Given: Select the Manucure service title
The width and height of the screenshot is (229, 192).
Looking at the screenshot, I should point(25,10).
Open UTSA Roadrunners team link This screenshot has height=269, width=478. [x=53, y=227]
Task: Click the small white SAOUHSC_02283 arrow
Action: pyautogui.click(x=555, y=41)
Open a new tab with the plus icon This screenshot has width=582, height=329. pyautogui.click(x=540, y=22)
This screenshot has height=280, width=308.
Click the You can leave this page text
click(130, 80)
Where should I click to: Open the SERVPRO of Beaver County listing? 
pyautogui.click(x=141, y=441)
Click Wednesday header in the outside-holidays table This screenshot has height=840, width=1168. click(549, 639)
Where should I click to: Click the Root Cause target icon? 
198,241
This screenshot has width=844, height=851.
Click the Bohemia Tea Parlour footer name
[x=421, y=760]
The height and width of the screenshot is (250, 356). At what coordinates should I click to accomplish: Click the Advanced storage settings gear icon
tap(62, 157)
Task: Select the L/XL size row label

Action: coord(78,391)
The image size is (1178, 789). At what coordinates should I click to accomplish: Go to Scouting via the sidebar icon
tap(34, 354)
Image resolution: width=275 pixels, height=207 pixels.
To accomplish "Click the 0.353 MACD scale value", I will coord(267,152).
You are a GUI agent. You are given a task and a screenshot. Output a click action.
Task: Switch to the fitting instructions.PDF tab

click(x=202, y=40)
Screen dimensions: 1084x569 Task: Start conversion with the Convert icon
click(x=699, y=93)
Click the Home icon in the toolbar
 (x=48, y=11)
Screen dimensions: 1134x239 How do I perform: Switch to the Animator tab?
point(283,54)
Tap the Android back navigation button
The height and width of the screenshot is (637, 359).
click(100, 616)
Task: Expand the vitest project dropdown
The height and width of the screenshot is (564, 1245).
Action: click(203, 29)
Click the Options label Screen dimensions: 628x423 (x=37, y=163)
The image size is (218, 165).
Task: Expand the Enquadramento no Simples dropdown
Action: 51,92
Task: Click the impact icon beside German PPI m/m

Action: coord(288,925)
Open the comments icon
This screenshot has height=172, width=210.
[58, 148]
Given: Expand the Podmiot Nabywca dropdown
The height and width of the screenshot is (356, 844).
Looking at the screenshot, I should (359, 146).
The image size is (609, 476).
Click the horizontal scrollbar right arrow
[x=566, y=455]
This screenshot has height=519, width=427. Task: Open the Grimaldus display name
────────
● Task instructions: Of the entries above, repeat exactly the lines between the line with "Task: Expand the vitest project dropdown" and the line with "The image size is (609, 476).", inclusive, and no others.

● Your solution:
Task: Expand the vitest project dropdown
The height and width of the screenshot is (564, 1245).
Action: click(203, 29)
Click the Options label Screen dimensions: 628x423 (x=37, y=163)
The image size is (218, 165).
Task: Expand the Enquadramento no Simples dropdown
Action: 51,92
Task: Click the impact icon beside German PPI m/m

Action: coord(288,925)
Open the comments icon
This screenshot has height=172, width=210.
[58, 148]
Given: Expand the Podmiot Nabywca dropdown
The height and width of the screenshot is (356, 844).
Looking at the screenshot, I should (359, 146).
The image size is (609, 476).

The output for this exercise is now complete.